The results are significant. There is enough evidence to say that the proportion of baby boomer riders in san franscisco is less than the proportion of baby boomer riders in New York.

# Gen X

In [68]:
p_X_SF = data.loc['Generation X', 'SF'] / data['SF'].sum()
p_X_NY = data.loc['Generation X', 'NY'] / data['NY'].sum()
n_SF = data['SF'].sum()
n_NY = data['NY'].sum()

p_hat = p_X_SF - p_X_NY
s_e = np.sqrt((p_X_SF * (1 - p_X_SF) / n_SF) + (p_X_NY * (1 - p_X_NY) / n_NY))
CI = (p_hat - 1.96*s_e, p_hat + 1.96*s_e)

In [69]:
CI

(-0.034136789138819054, -0.032151653153416906)

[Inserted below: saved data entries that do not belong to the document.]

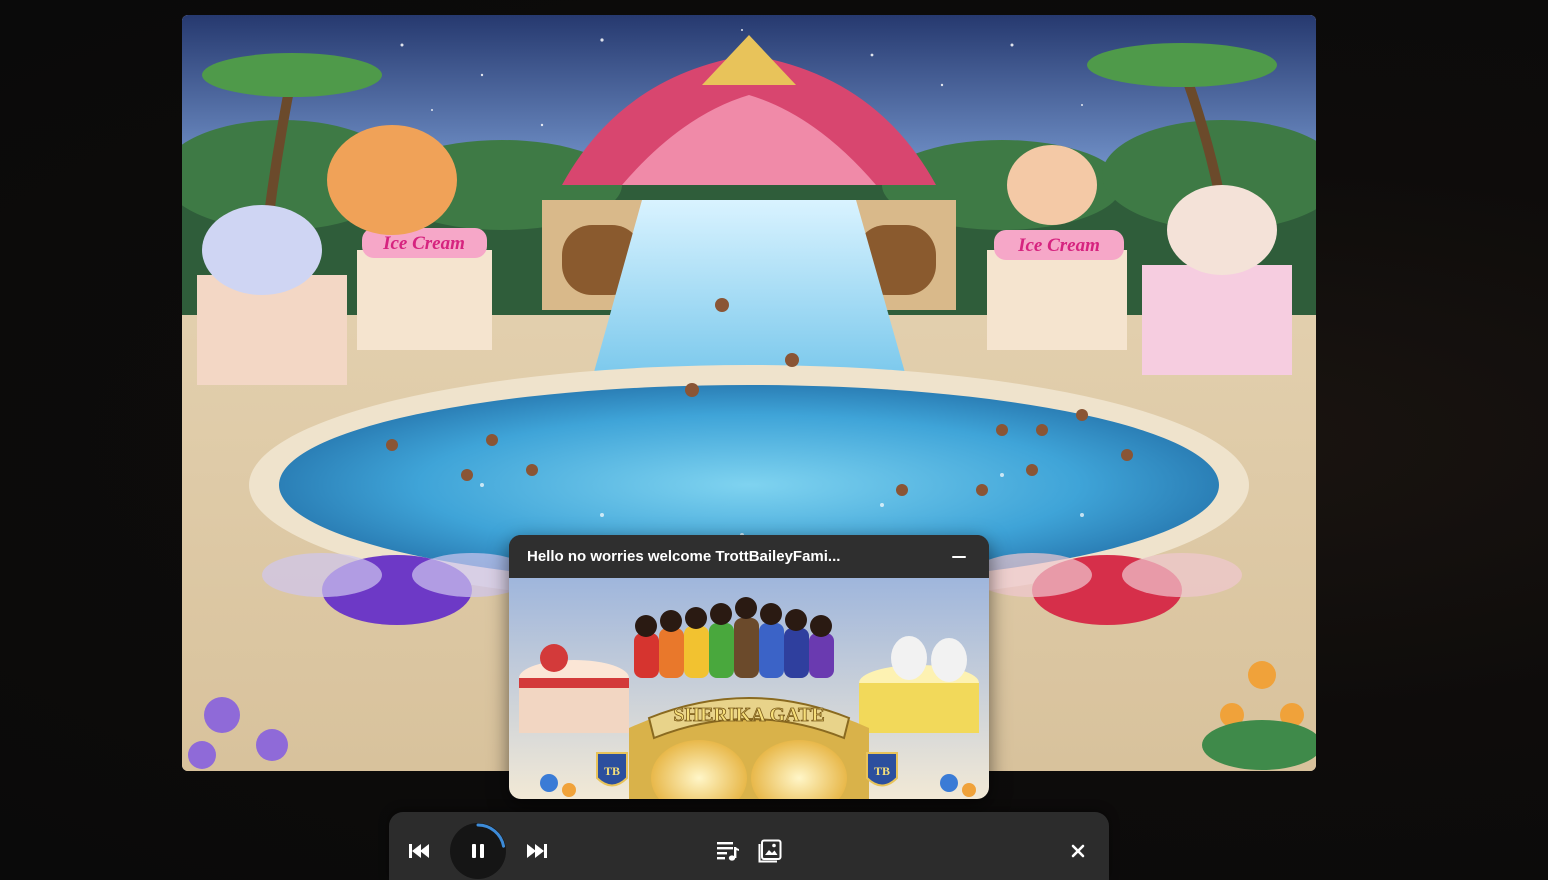  I want to click on gallery-icon, so click(770, 851).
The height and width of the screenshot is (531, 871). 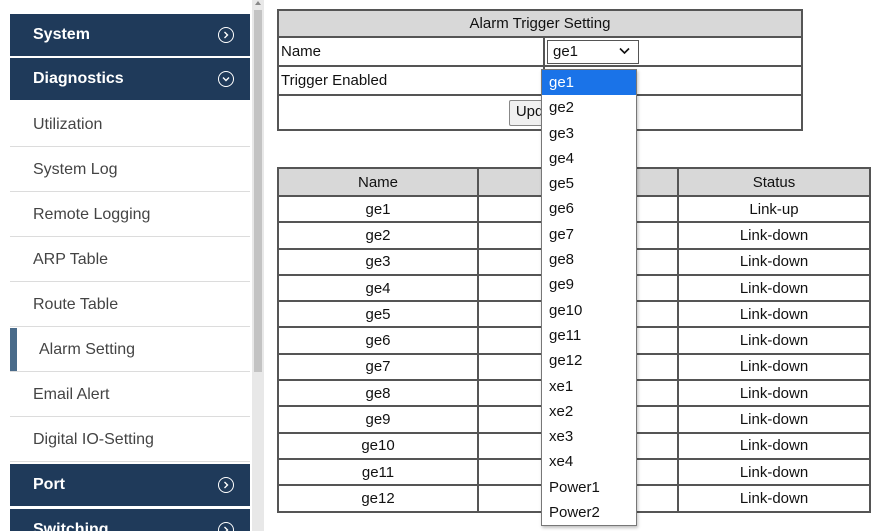 I want to click on dropdown-option: ge12, so click(x=589, y=360).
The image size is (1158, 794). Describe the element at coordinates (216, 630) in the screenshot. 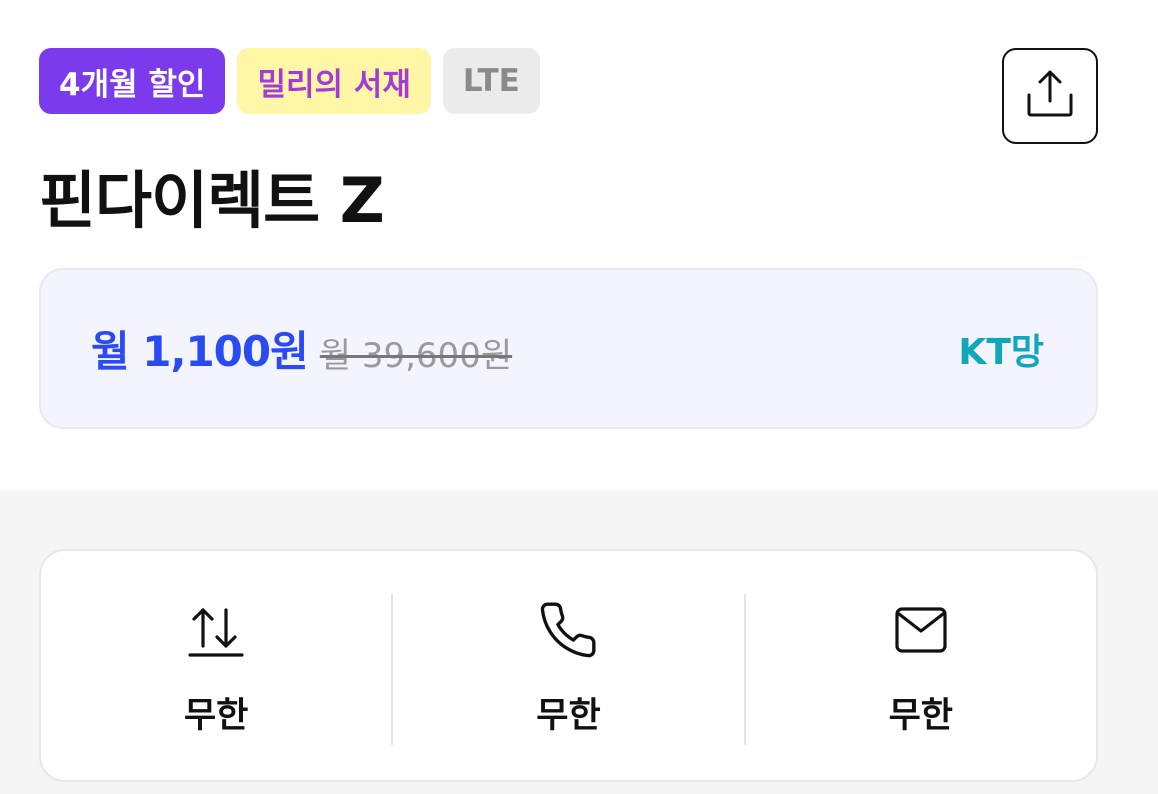

I see `data-transfer-icon` at that location.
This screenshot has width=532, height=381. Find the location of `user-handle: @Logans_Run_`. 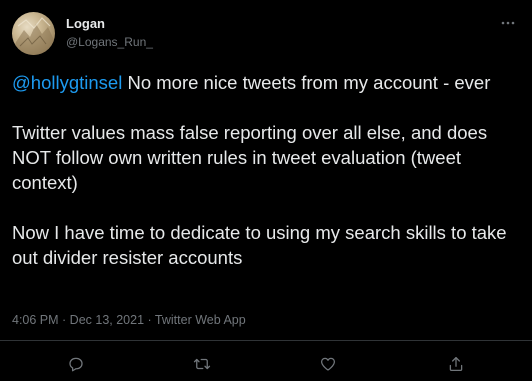

user-handle: @Logans_Run_ is located at coordinates (110, 42).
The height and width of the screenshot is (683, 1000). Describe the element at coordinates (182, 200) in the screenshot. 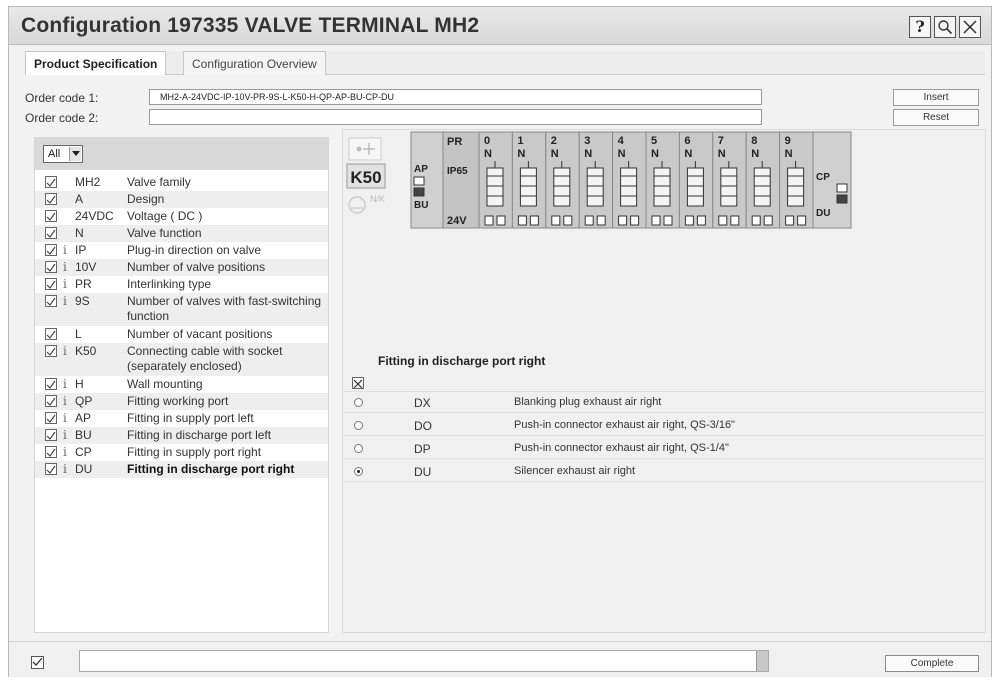

I see `feature-row: A Design` at that location.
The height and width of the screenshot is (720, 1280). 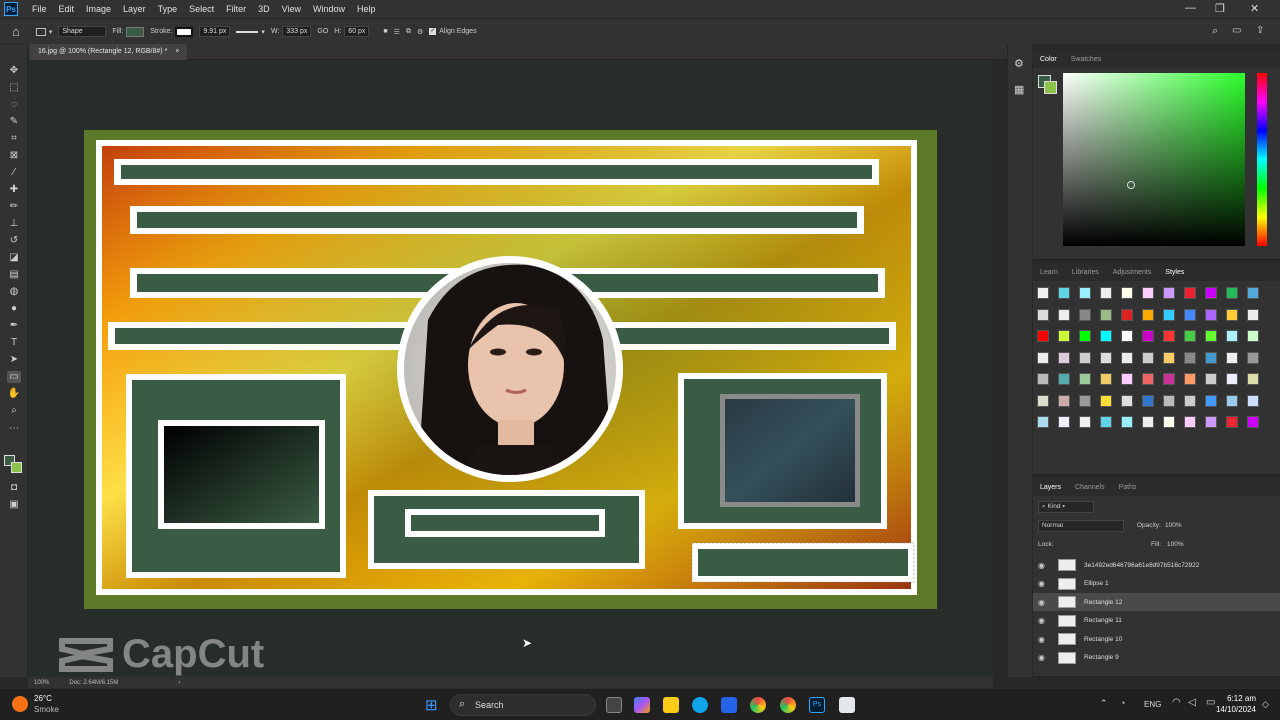 I want to click on blur-tool-icon: ◍, so click(x=14, y=292).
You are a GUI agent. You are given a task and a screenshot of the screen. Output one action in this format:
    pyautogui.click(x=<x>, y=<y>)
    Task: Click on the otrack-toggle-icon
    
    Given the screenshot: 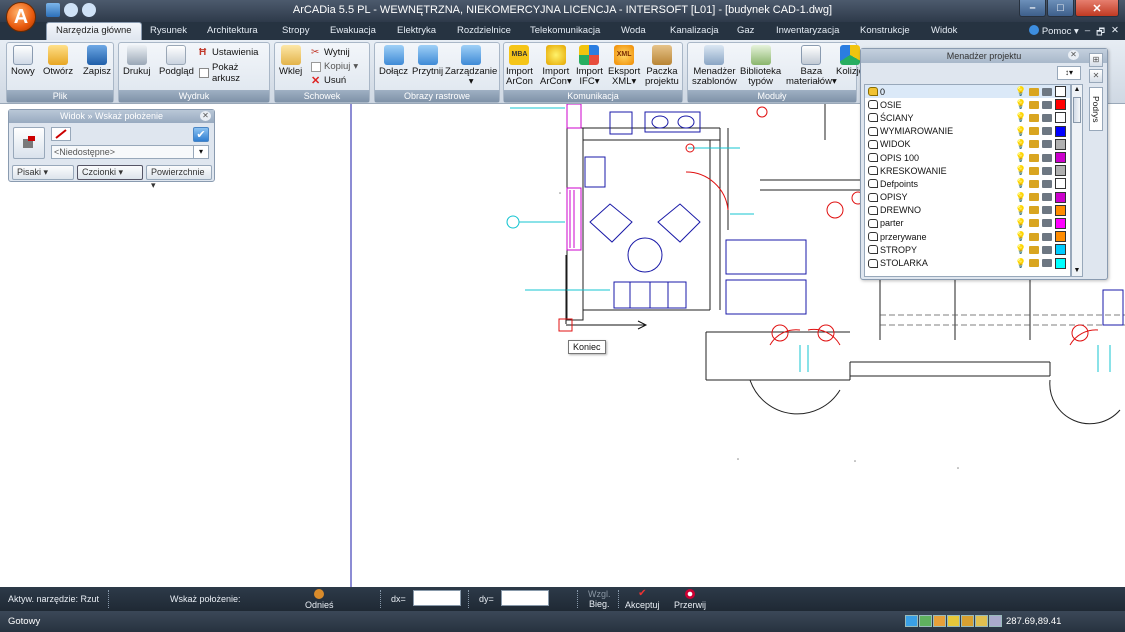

The results are significant. There is enough evidence to say that the proportion of generation x riders in san franscisco is less than the proportion of generation x riders in New York.

# Generation Z

In [70]:
p_Z_SF = data.loc['Generation Z', 'SF'] / data['SF'].sum()
p_Z_NY = data.loc['Generation Z', 'NY'] / data['NY'].sum()
n_SF = data['SF'].sum()
n_NY = data['NY'].sum()

p_hat = p_Z_SF - p_Z_NY
s_e = np.sqrt((p_Z_SF * (1 - p_Z_SF) / n_SF) + (p_Z_NY * (1 - p_Z_NY) / n_NY))
CI = (p_hat - 1.96*s_e, p_hat + 1.96*s_e)

In [71]:
CI

(-0.0023415395380374966, -0.001816721294523569)

The results are significant. There is enough evidence to say that the proportion of generation z riders in san franscisco is less than the proportion of generation z riders in New York.

# Millennials

In [72]:
p_millennial_SF = data.loc['Millennials', 'SF'] / data['SF'].sum()
p_millennial_NY = data.loc['Millennials', 'NY'] / data['NY'].sum()
n_SF = data['SF'].sum()
n_NY = data['NY'].sum()

p_hat = p_millennial_SF - p_millennial_NY
s_e = np.sqrt((p_millennial_SF * (1 - p_millennial_SF) / n_SF) + (p_millennial_NY * (1 - p_millennial_NY) / n_NY))
CI = (p_hat - 1.96*s_e, p_hat + 1.96*s_e)

In [73]:
CI

(0.08823769583141865, 0.09035530220864403)

The results are significant. There is enough evidence to say that the proportion of millennial riders in san franscisco is more than the proportion of millennial riders in New York.

# Silent

In [74]:
p_silent_SF = data.loc['Silent', 'SF'] / data['SF'].sum()
p_silent_NY = data.loc['Silent', 'NY'] / data['NY'].sum()
n_SF = data['SF'].sum()
n_NY = data['NY'].sum()

p_hat = p_silent_SF - p_silent_NY
s_e = np.sqrt((p_silent_SF * (1 - p_silent_SF) / n_SF) + (p_silent_NY * (1 - p_silent_NY) / n_NY))
CI = (p_hat - 1.96*s_e, p_hat + 1.96*s_e)

In [75]:
CI

(-0.0010831952399298162, -0.0008542875540427901)

The results are significant. There is enough evidence to say that the proportion of silent riders in san franscisco is less than the proportion of silent riders in New York.